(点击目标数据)
──────

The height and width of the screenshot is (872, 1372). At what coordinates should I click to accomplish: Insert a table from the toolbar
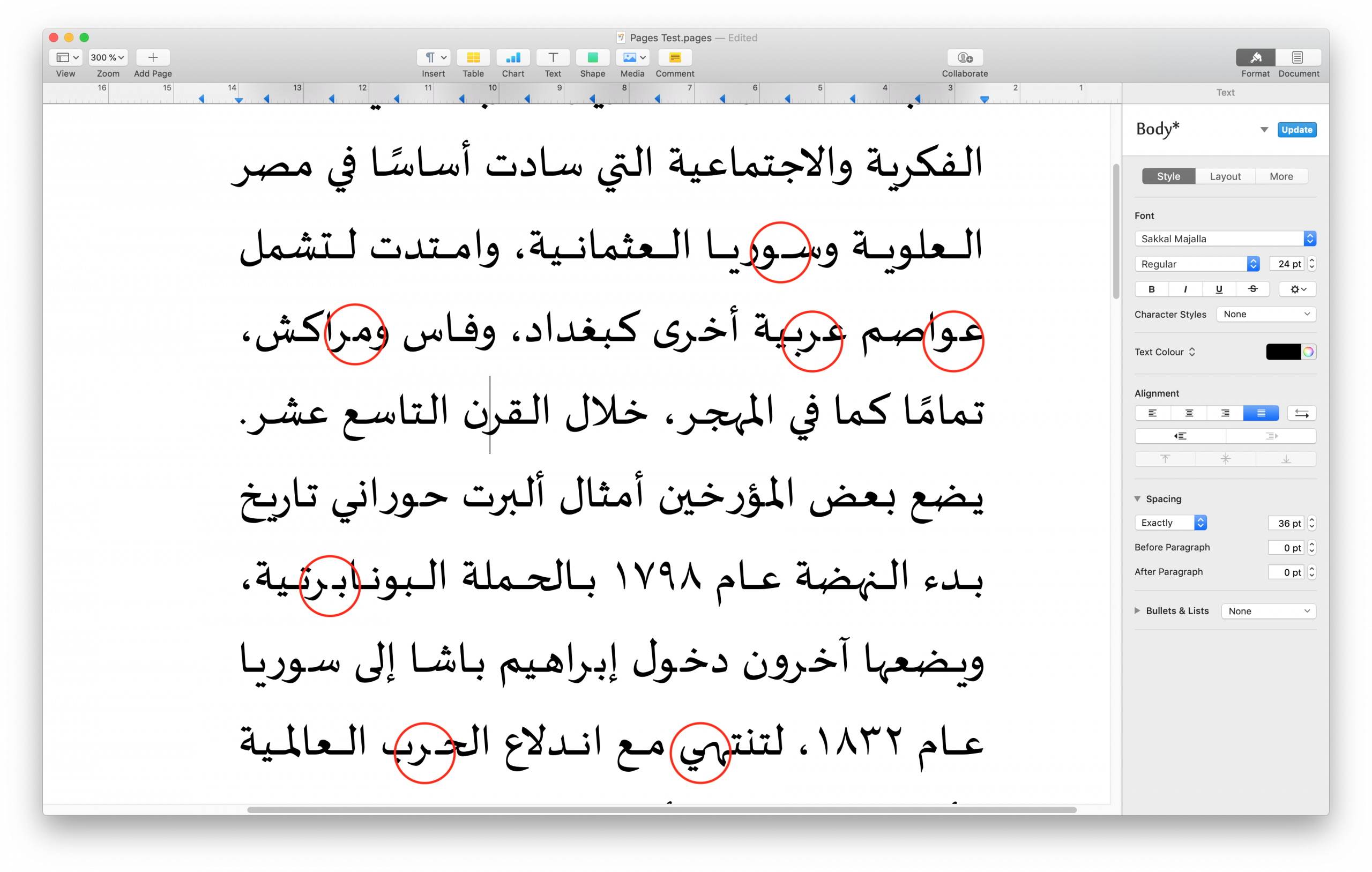pos(473,57)
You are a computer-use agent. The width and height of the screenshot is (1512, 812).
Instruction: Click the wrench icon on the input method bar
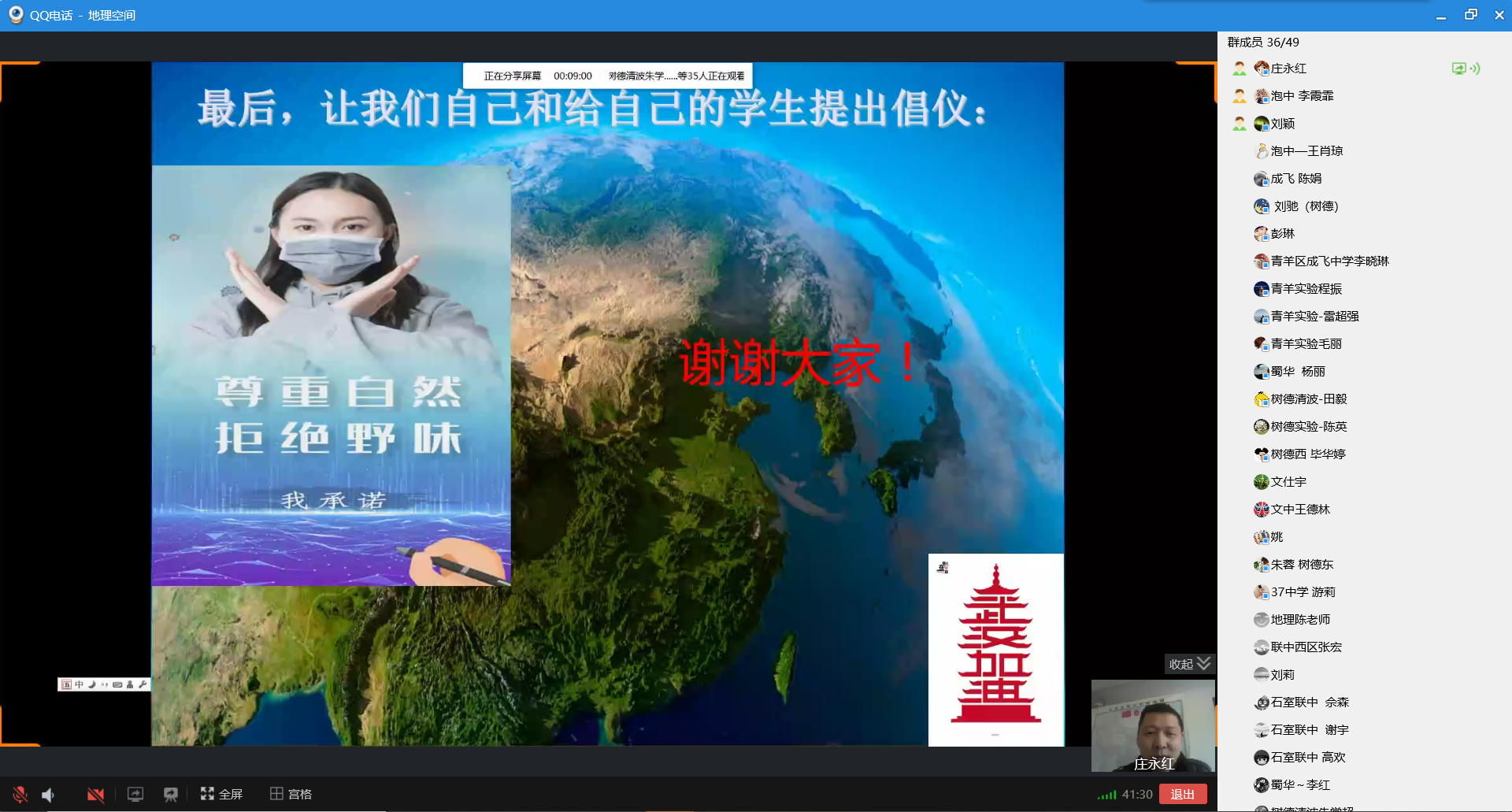pos(143,684)
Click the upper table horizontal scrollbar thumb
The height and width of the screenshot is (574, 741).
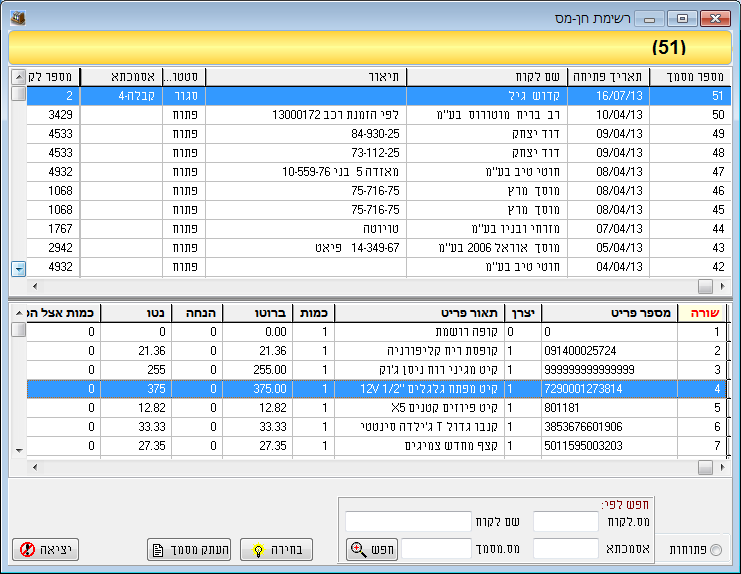coord(706,286)

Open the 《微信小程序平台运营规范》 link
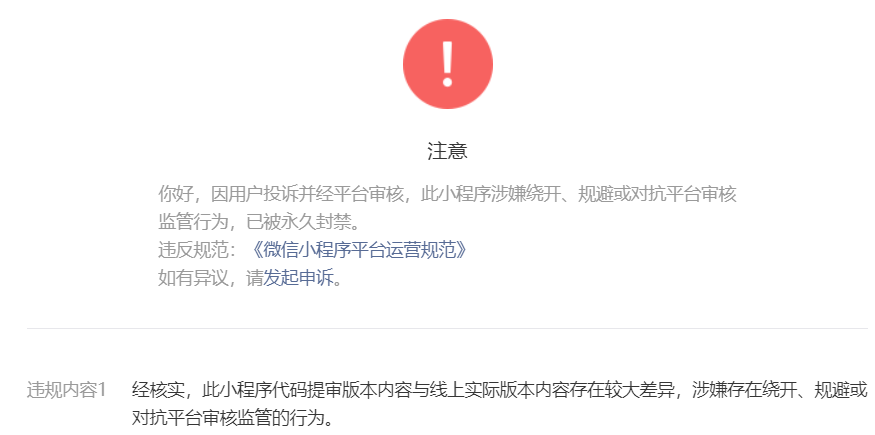(357, 251)
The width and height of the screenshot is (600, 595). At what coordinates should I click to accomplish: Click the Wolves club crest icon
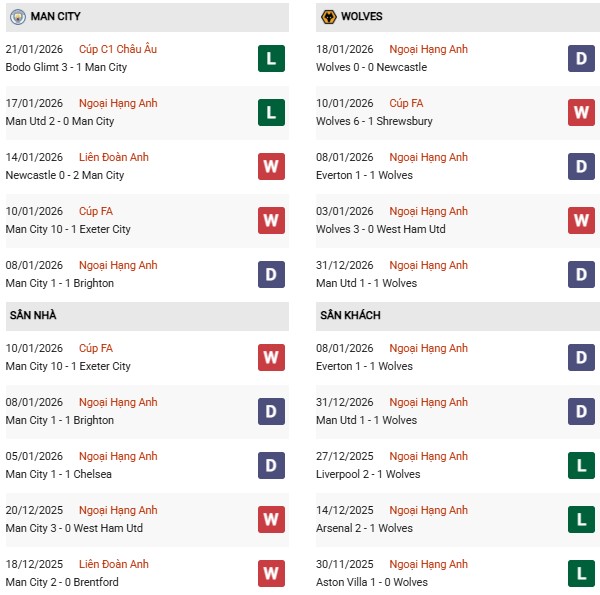point(327,17)
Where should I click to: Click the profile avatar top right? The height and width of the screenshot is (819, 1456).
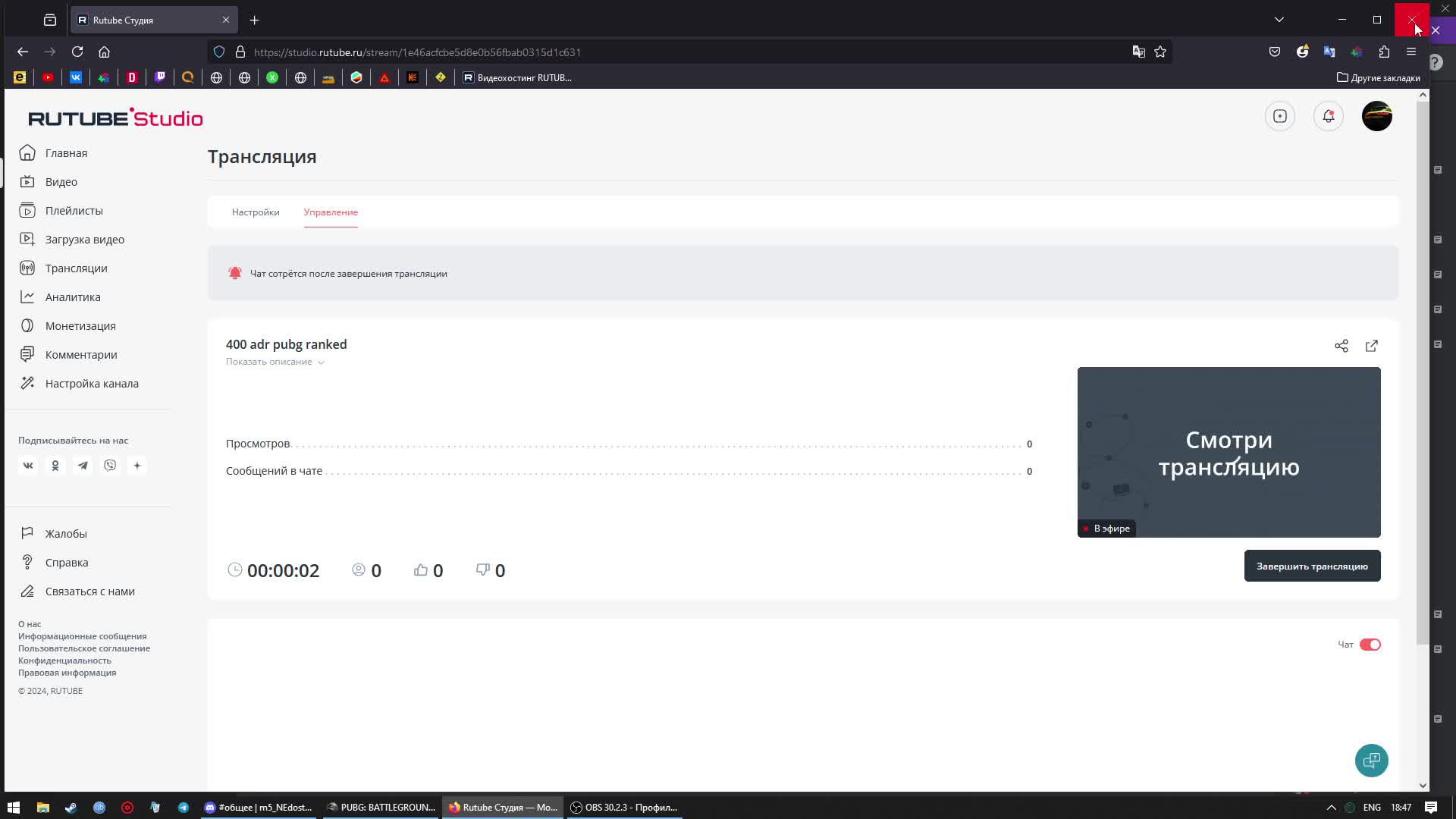click(x=1376, y=115)
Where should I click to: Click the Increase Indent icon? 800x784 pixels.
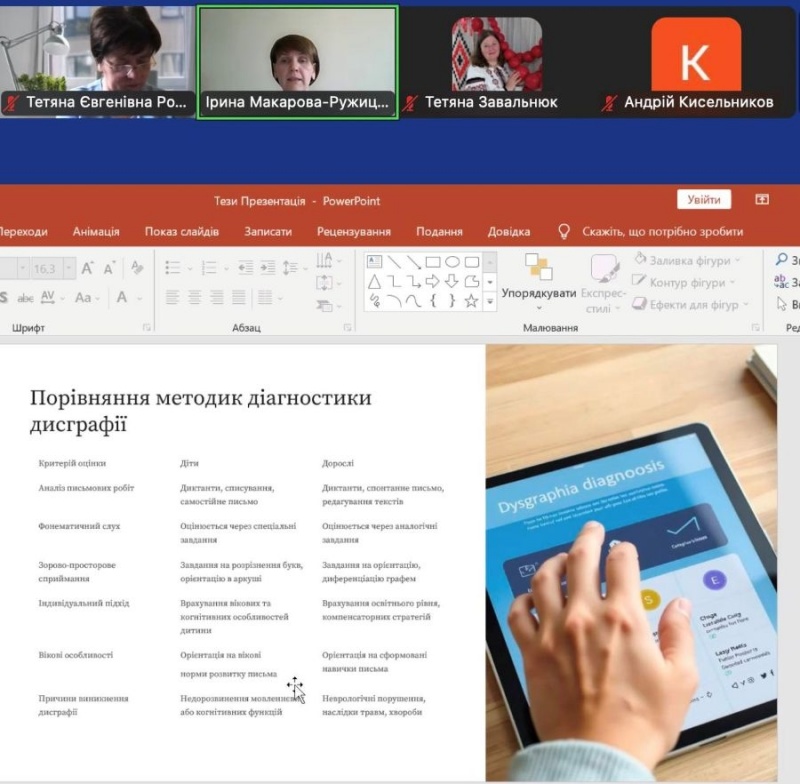pyautogui.click(x=267, y=268)
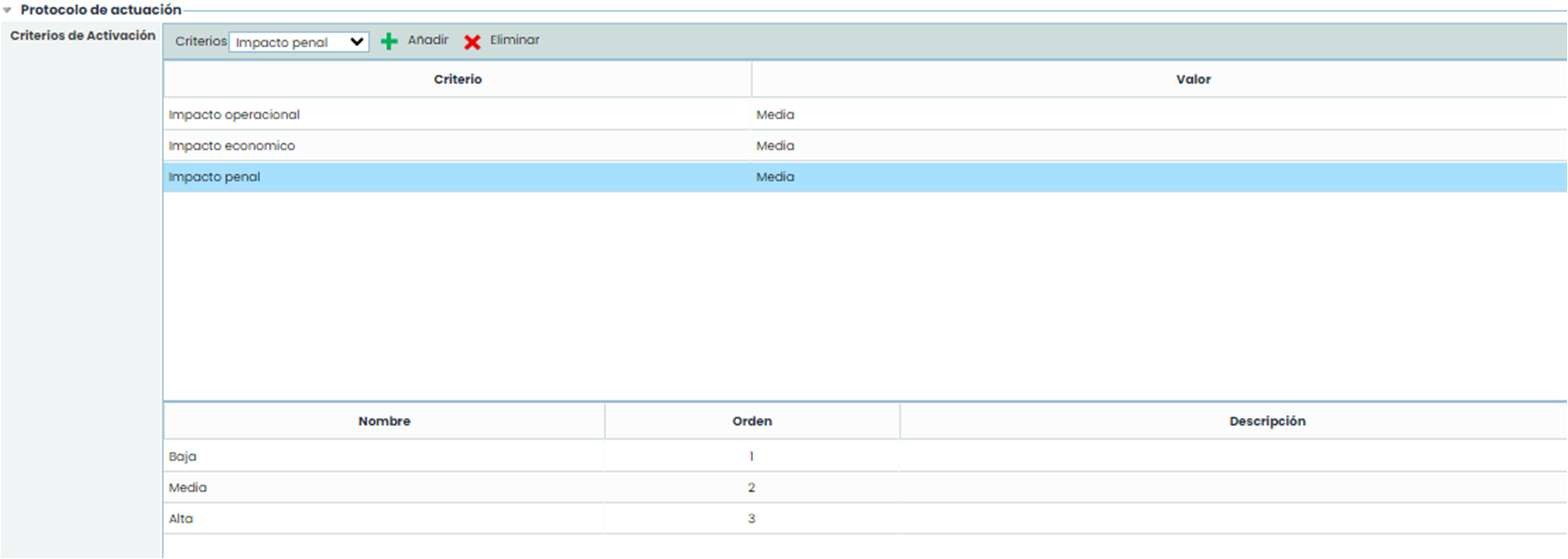Click Media value of Impacto operacional
Viewport: 1568px width, 559px height.
point(775,115)
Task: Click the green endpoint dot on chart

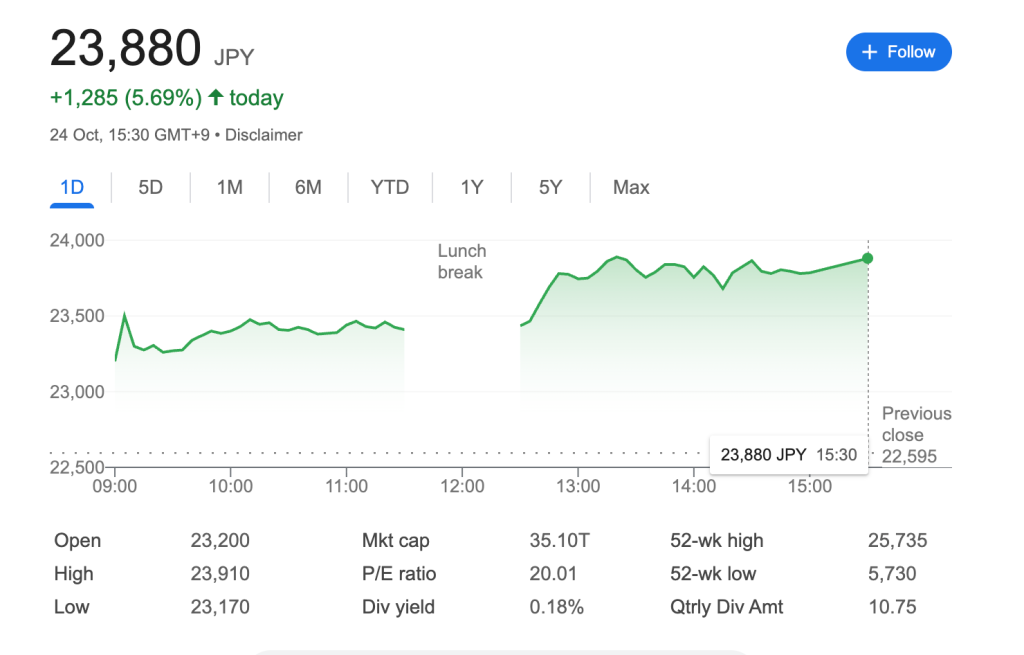Action: tap(867, 258)
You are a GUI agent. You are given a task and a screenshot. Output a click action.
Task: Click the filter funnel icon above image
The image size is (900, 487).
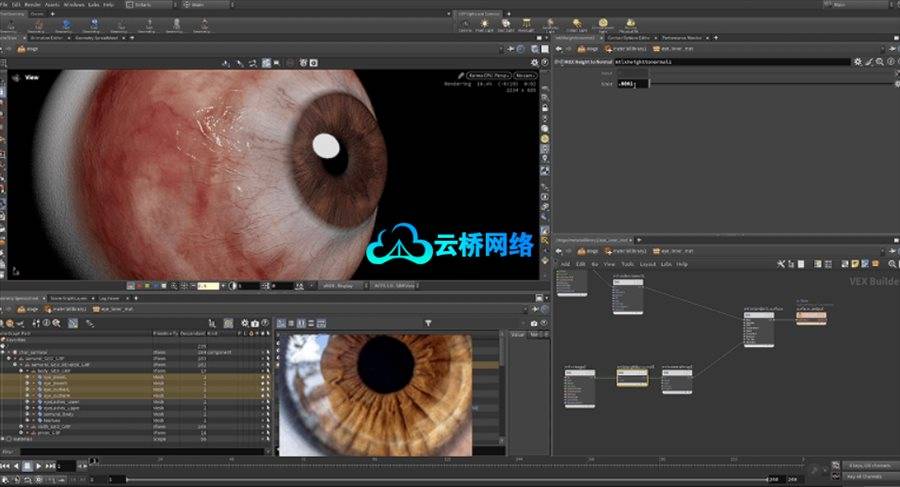pyautogui.click(x=427, y=323)
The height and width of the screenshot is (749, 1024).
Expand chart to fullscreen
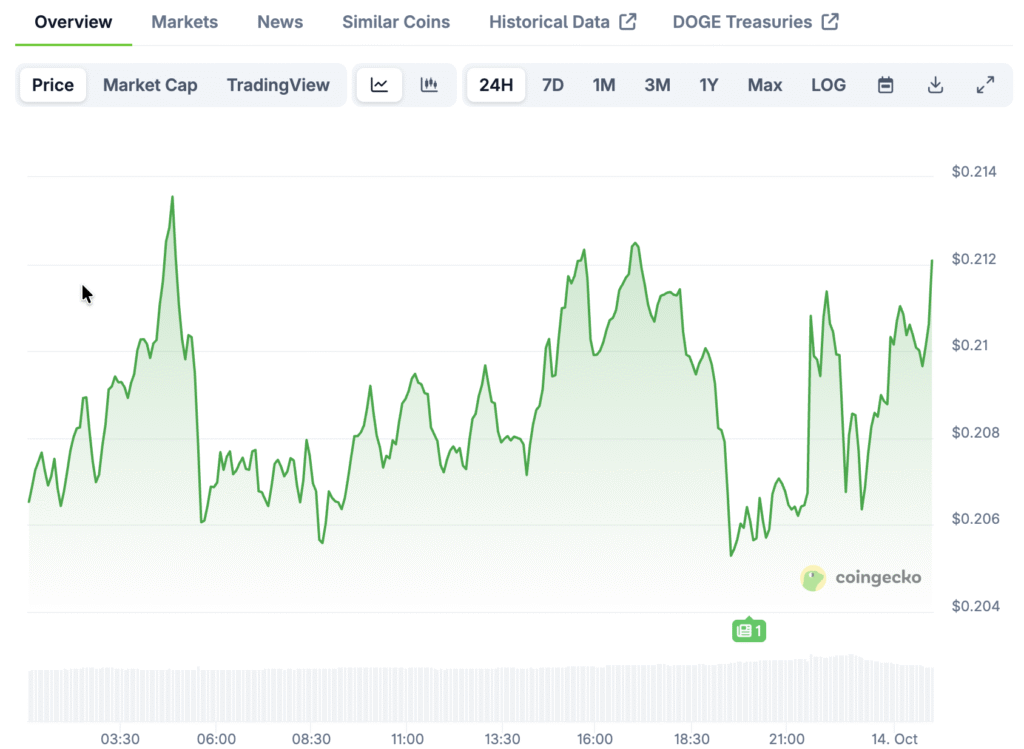point(985,85)
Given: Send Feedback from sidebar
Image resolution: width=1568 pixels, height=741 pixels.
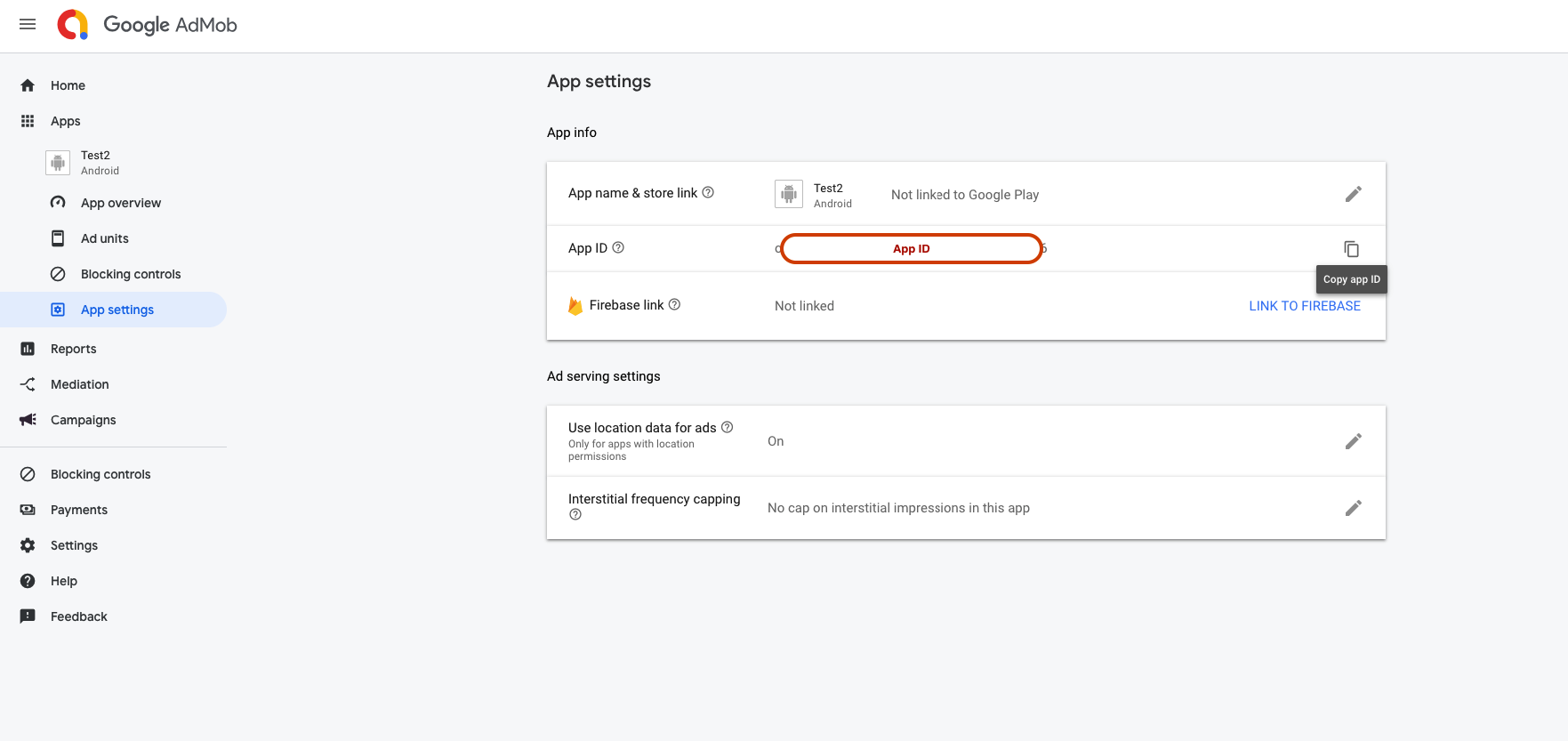Looking at the screenshot, I should coord(78,616).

──────

任务说明:
请将上面的全部行逐字重新输入一遍，图片不要放进答案里。

练习答案:
The height and width of the screenshot is (872, 1372). At what coordinates should I click to accomplish: Insert a table from the toolbar
pos(473,57)
You are a computer-use agent. The width and height of the screenshot is (1512, 812).
Instruction: Click the wrench icon on the input method bar
pos(143,684)
Click the upper table horizontal scrollbar thumb
The height and width of the screenshot is (574, 741).
coord(706,286)

Open the 《微信小程序平台运营规范》 link
(357, 251)
The width and height of the screenshot is (600, 595). At what coordinates should I click to accomplish: Click the Wolves club crest icon
point(327,17)
Where should I click to: Click the profile avatar top right? The height and width of the screenshot is (819, 1456).
click(x=1376, y=115)
Where should I click to: Click the Increase Indent icon? 800x784 pixels.
pyautogui.click(x=267, y=268)
Click Media value of Impacto operacional
Viewport: 1568px width, 559px height.
point(775,115)
Task: Click the green endpoint dot on chart

Action: tap(867, 258)
You are a GUI agent. You are given a task and a screenshot. Output a click action.
Task: Click the filter funnel icon above image
The image size is (900, 487).
pyautogui.click(x=427, y=323)
The height and width of the screenshot is (749, 1024).
Expand chart to fullscreen
point(985,85)
Given: Send Feedback from sidebar
Image resolution: width=1568 pixels, height=741 pixels.
Looking at the screenshot, I should coord(78,616).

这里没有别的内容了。